WATSCORE - Editorial

PROBLEM LINK:

Practice
Contest, div. 1
Contest, div. 2

Author: Abhishek Pandey
Tester: Ildar Gainullin
Editorialist: Oleksandr Kulkov

DIFFICULTY:
CAKEWALK
PREREQUISITES:
None
PROBLEM:
You’re given N pairs of integers (p_i, s_i) where 1 \leq p_i \leq 11. For each p_i<9 calculate maximum number of s_i with this p_i and output the sum of these numbers.
QUICK EXPLANATION:
You should basically do what’s written in the statement.
EXPLANATION:
Maintain array mx with maximum scores for each problem and output the sum of first 9 elements.

void solve() {
	int n;
	cin >> n;
	vector<int> mx(11);
	for(int i = 0; i < n; i++) {
		int p, s;
		cin >> p >> s;
		mx[p] = max(mx[p], s);
	}
	cout << accumulate(begin(mx), begin(mx) + 9, 0LL) << endl;
}

AUTHOR’S AND TESTER’S SOLUTIONS:
Author’s solution can be found here.
Tester’s solution can be found here.
Editorialist’s solution can be found here.

4 Likes

what is the use of accumulate…is it any function or algo?

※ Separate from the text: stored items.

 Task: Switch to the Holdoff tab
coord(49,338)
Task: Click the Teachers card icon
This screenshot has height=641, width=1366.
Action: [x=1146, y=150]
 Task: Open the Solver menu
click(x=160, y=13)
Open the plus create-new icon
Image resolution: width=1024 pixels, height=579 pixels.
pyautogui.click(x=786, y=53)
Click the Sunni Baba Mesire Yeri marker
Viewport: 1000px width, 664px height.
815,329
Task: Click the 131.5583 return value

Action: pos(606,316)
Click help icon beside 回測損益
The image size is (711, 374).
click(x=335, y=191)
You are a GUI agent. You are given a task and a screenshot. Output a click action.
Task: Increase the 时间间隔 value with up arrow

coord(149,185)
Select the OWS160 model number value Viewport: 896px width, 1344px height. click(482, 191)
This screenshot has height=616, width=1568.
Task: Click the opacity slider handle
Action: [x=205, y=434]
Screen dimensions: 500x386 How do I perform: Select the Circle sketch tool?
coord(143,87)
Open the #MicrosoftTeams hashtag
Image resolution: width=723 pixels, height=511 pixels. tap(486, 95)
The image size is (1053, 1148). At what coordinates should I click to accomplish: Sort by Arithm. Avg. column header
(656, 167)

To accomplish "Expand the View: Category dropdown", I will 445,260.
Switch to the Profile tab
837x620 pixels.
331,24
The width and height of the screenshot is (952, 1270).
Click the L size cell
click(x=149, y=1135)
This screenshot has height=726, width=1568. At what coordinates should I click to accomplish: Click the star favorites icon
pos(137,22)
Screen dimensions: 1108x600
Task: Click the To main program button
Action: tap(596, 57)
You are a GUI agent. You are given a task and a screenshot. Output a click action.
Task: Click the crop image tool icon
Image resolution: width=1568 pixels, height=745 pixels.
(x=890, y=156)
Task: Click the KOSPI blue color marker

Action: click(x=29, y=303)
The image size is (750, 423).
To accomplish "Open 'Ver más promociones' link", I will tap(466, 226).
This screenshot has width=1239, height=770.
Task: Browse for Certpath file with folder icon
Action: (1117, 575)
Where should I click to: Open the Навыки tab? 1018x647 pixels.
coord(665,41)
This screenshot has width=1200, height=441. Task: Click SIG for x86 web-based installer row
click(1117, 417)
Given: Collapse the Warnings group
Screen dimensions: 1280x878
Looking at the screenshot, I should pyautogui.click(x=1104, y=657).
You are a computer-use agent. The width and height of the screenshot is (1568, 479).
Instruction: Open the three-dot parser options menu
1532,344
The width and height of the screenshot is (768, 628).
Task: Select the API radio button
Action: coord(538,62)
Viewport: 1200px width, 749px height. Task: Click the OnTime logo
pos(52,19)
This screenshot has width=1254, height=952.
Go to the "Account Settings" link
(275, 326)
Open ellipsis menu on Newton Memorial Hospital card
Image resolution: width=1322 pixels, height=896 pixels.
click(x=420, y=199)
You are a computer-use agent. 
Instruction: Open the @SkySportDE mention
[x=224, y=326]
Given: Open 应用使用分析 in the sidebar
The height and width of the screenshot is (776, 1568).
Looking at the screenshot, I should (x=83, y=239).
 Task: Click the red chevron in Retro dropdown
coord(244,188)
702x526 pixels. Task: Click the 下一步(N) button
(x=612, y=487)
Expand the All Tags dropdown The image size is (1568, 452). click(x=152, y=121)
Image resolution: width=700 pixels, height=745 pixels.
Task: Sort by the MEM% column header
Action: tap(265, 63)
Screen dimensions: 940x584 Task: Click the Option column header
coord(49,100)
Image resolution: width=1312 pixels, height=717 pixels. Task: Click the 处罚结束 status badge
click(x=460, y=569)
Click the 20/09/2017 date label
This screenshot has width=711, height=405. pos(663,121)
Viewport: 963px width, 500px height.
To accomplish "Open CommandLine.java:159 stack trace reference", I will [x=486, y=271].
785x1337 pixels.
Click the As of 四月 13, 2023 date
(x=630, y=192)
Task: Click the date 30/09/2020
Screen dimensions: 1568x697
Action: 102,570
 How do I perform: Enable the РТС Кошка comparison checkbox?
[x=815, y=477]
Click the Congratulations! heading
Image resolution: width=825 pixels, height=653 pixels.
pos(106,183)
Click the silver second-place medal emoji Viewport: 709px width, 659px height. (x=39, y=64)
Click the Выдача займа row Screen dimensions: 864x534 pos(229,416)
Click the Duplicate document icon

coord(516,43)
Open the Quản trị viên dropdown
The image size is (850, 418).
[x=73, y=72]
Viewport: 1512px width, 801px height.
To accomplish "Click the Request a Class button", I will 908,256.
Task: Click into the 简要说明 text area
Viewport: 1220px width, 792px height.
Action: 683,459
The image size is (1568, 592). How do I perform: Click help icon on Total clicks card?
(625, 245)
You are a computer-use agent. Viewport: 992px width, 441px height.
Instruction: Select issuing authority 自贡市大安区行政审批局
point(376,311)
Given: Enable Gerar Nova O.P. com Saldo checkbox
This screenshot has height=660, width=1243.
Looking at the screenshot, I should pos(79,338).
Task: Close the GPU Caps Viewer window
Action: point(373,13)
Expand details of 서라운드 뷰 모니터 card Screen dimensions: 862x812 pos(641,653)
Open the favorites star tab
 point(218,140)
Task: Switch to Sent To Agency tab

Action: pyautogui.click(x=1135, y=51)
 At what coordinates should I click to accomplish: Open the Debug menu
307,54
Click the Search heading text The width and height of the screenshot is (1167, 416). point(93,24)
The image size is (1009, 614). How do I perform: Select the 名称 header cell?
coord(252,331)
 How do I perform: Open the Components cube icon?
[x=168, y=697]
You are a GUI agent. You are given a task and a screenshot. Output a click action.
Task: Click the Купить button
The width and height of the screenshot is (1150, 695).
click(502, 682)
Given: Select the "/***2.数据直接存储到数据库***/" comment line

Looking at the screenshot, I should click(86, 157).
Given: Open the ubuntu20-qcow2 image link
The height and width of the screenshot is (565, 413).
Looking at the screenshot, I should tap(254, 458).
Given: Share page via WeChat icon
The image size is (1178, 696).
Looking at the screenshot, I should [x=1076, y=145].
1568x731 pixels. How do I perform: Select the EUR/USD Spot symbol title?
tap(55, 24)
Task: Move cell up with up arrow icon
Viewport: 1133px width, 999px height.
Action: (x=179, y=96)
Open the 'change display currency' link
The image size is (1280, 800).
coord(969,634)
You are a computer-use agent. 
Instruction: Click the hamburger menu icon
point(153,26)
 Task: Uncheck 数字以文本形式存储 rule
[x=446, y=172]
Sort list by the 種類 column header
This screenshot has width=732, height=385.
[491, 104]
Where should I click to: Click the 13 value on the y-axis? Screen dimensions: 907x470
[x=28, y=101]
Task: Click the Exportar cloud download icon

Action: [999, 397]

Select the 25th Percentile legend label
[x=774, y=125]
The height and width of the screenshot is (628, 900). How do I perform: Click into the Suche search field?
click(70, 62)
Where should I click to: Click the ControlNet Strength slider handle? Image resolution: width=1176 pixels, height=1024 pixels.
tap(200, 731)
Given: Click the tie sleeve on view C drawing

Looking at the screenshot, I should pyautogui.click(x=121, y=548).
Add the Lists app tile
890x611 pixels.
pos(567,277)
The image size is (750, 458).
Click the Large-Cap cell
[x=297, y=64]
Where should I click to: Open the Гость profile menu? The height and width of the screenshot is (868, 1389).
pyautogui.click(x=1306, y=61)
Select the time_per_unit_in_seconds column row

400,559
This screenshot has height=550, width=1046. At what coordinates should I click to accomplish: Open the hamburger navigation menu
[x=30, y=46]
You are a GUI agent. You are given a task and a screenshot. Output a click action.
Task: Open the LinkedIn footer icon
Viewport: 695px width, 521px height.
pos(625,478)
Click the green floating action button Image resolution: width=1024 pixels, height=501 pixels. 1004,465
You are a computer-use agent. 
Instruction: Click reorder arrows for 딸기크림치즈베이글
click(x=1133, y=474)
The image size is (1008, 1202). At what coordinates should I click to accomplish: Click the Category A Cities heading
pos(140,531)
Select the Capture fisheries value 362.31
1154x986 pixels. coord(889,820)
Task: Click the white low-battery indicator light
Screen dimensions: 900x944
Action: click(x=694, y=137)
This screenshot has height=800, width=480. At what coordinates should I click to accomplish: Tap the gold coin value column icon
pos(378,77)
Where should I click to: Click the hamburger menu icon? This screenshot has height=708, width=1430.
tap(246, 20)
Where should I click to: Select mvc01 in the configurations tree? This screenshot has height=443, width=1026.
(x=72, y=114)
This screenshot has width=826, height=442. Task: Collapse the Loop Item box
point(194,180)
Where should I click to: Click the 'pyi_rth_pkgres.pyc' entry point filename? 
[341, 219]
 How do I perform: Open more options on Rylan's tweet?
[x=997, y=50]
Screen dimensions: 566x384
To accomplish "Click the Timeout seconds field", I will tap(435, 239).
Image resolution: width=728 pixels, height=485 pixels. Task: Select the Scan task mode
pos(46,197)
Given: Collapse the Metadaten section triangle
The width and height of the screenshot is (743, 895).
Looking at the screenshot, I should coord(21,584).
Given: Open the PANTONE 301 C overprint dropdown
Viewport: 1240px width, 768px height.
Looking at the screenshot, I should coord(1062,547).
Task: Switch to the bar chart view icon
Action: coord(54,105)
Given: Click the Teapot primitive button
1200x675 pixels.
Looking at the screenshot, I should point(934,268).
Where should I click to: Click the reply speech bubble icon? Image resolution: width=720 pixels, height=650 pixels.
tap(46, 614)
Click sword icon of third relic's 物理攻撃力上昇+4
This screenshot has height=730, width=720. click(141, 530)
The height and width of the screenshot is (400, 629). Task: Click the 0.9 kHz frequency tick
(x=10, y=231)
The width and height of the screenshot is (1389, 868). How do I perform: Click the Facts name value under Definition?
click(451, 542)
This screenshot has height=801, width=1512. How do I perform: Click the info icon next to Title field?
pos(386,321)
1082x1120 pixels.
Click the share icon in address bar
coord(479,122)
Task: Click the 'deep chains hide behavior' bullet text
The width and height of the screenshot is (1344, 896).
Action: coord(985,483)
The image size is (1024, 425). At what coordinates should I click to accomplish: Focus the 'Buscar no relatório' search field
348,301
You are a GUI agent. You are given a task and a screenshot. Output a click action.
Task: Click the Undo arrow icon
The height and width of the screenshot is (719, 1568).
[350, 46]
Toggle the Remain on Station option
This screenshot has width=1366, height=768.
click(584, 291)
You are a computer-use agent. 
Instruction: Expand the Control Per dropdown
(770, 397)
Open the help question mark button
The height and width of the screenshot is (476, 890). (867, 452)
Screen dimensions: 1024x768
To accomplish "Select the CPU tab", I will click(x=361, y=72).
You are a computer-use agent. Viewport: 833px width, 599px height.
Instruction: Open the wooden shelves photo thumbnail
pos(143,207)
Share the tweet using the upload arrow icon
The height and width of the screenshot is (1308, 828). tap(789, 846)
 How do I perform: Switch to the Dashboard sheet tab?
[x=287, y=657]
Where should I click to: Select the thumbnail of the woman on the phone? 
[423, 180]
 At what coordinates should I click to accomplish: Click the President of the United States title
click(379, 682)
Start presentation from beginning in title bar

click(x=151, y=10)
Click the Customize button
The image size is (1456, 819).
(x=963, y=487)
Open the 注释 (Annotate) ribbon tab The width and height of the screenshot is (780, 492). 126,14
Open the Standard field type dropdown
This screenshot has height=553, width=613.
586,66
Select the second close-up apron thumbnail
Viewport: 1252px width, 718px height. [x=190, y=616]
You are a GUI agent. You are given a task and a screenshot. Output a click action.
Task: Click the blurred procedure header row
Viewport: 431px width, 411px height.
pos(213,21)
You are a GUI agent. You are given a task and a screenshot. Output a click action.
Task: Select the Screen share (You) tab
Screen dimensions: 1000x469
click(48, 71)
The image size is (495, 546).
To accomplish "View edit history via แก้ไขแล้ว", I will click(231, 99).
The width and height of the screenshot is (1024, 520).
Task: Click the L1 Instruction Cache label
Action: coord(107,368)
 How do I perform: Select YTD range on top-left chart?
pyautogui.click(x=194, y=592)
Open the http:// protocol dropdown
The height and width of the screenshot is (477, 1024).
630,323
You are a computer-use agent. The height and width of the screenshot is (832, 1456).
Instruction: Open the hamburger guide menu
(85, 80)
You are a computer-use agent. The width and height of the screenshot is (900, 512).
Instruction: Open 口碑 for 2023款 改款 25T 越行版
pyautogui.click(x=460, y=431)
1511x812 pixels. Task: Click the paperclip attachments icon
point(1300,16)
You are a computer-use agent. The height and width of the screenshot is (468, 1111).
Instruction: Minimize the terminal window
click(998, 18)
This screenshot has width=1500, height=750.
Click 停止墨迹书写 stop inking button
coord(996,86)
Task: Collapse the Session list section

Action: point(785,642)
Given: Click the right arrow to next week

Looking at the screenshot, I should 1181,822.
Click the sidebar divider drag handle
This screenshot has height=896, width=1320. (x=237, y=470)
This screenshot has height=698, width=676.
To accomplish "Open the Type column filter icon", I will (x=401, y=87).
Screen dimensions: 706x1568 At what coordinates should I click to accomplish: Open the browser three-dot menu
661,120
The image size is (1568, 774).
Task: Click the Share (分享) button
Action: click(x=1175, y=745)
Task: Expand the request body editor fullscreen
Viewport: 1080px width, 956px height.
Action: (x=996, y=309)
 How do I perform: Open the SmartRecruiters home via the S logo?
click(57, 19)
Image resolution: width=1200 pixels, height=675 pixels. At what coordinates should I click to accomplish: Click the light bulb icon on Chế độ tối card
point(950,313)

https://en.cppreference.com/w/cpp/algorithm/accumulate

I’m all for asking doubts but please google it first too :slight_smile:

1 Like

Here is my code

3 Likes
#include <bits/stdc++.h>
using namespace std;
using ll = long long;

int main() {
	int t;
	cin >> t;
	while(t--) {
		int n;
		cin >> n;
		int p[n], s[n];
		for(int i = 0; i < n; i++) {
			cin >> p[i] >> s[i];
		}
		int ans[9] = {0};
		for(int i = 0; i < n; i++) {
			if(p[i] < 9) {
				ans[p[i] - 1] = max(ans[p[i] - 1], s[i]);
			}
		}
		ll sum = 0;
		for(int i = 0; i < 9; i++) {
			sum += ans[i];
		}
		cout << sum << endl;
	}
}

I didn’t use any fancy thing like “accumulate” I just kept an array of the problem type and the max score O(n)

1 Like

We can also solve the problem by using map !!

3 Likes

#include <bits/stdc++.h>

using namespace std;

void solve()
{
int n;
cin >> n;
vector mx(11);
for(int i = 0; i < n; i++)
{
int p, s;
cin >> p >> s;
mx[p] = max(mx[p], s);
}
cout << accumulate(mx.begin(), mx.begin() + 9, 0) << endl;
}

int main() 
{
int t;
cin >> t;
while(t--)
{
	solve();
}
return 0;

}